Foto Mauro Scrobogna /LaPresse 15-12-2021 Roma, Italia Politica Senato - comunicazioni del Presidente del Consiglio in vista Consiglio europeo 16-17 dicembre Nella foto: il Presidente del Consiglio Mario Draghi con la Ministro dell’Università Cristina Messa durante le comunicazioni al Senato Photo Mauro Scrobogna / LaPresse 15-12-2021 Politics Senate - communications from the President of the Council ahead of the European Council 16-17 December In the photo: Prime Minister Mario Draghi with the Minister of the University Cristina Messa during his communications to the Senate

La debolezza strutturale del sistema della ricerca italiana è nota da tempo all’opinione pubblica. Oltre alla questione del finanziamento della ricerca scientifica ridicolmente più basso rispetto ad altri Paesi avanzati – anche tra quelli dell’Unione europea – però, c’è un altro vulnus meno noto. Ossia l’ingiusta (e autolesionistica) esclusione dei ricercatori italiani dal riconoscimento della qualità del loro lavoro e dei risultati conseguiti, anche attraverso un adeguato percorso di carriera e di valorizzazione professionale.
Malgrado la condizione di forte svantaggio in cui il ritardo nella progressione professionale li pone rispetto ai colleghi stranieri, i ricercatori italiani riescono comunque ad acquisire ingenti finanziamenti internazionali in bandi competitivi, consentendo all’Italia di collocarsi al terzo posto in una classifica recente dei Paesi che attraggono finanziamenti europei per ricerca scientifica.

Il problema della mancata valorizzazione professionale, in realtà, affligge soprattutto gli enti pubblici di ricerca (Epr) e in primis il Consiglio nazionale delle ricerche (Cnr) che è il principale e più importante di essi. I suoi ricercatori, dopo aver attraversato un periodo spesso molto lungo di precariato, devono superare un secondo collo di bottiglia, rappresentato dal congelamento al livello iniziale di carriera, che si protrae a volte per decenni e persino per tutto il corso della vita lavorativa, pur avendo conseguito abilitazioni scientifiche universitarie di professore associato o di ordinario o idoneità per livelli più alti nelle procedure di valutazione interna, che non si convertono in effettivi avanzamenti solo per mancanza di risorse economiche.

Tale sperequazione è stata chiaramente descritta su queste pagine da Federico Tulli (v. Left del 17 settembre 2021): più del 70% dei ricercatori del Cnr è fermo al terzo livello (quello di partenza); meno del 10% ha raggiunto il livello di vertice, mentre negli atenei italiani i professori ordinari e associati sono rispettivamente il 30% e il 48% dell’intero corpo docente. Una situazione particolarmente punitiva se si pensa che, ad esempio, al Cnr i ricercatori contribuiscono al bilancio dell’Ente per circa un terzo, attraverso i finanziamenti derivanti dai bandi competitivi vinti.

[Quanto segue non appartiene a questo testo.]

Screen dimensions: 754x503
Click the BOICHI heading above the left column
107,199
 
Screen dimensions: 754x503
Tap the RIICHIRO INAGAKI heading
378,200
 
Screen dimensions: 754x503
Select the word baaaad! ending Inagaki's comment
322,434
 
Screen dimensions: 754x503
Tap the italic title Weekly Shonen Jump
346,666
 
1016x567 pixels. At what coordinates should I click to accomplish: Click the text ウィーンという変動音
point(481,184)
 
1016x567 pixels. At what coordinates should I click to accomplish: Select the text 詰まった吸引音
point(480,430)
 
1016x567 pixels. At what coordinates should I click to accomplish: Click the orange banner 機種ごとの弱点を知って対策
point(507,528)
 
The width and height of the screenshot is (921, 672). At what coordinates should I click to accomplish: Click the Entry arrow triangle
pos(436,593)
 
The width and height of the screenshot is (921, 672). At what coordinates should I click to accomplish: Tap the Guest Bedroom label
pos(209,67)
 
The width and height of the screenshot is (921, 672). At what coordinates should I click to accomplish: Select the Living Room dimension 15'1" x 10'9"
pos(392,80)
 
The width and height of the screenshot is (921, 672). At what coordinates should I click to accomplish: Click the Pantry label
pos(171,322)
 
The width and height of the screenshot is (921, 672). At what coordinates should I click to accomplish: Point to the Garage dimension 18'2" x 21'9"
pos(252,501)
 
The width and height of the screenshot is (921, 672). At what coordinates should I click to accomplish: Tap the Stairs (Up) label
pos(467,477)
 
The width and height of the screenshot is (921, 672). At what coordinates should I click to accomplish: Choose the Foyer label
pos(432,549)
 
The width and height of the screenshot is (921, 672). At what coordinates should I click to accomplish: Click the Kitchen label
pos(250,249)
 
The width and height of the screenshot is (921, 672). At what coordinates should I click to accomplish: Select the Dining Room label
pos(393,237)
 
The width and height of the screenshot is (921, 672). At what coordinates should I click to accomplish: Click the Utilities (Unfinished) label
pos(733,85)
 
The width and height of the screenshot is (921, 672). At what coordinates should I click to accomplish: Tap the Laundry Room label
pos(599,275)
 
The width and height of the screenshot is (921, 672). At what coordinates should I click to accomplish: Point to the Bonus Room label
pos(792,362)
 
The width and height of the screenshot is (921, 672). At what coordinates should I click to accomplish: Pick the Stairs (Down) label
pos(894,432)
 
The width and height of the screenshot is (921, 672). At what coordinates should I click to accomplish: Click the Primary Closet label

Qualcosa, in effetti, sembrava stesse cambiando. Da alcuni mesi è in discussione al Parlamento un disegno di legge (il ddl n.2285) che ridefinisce il percorso professionale nelle università e negli enti di ricerca con l’obiettivo di abbreviare significativamente la permanenza nei livelli iniziali per chi opera negli Epr. L’approvazione di questa legge renderebbe disponibili i fondi stanziati nell’ultima legge di bilancio, tramite un investimento pari a 40 milioni di euro, destinati per tre quarti a nuovi concorsi di progressione e per…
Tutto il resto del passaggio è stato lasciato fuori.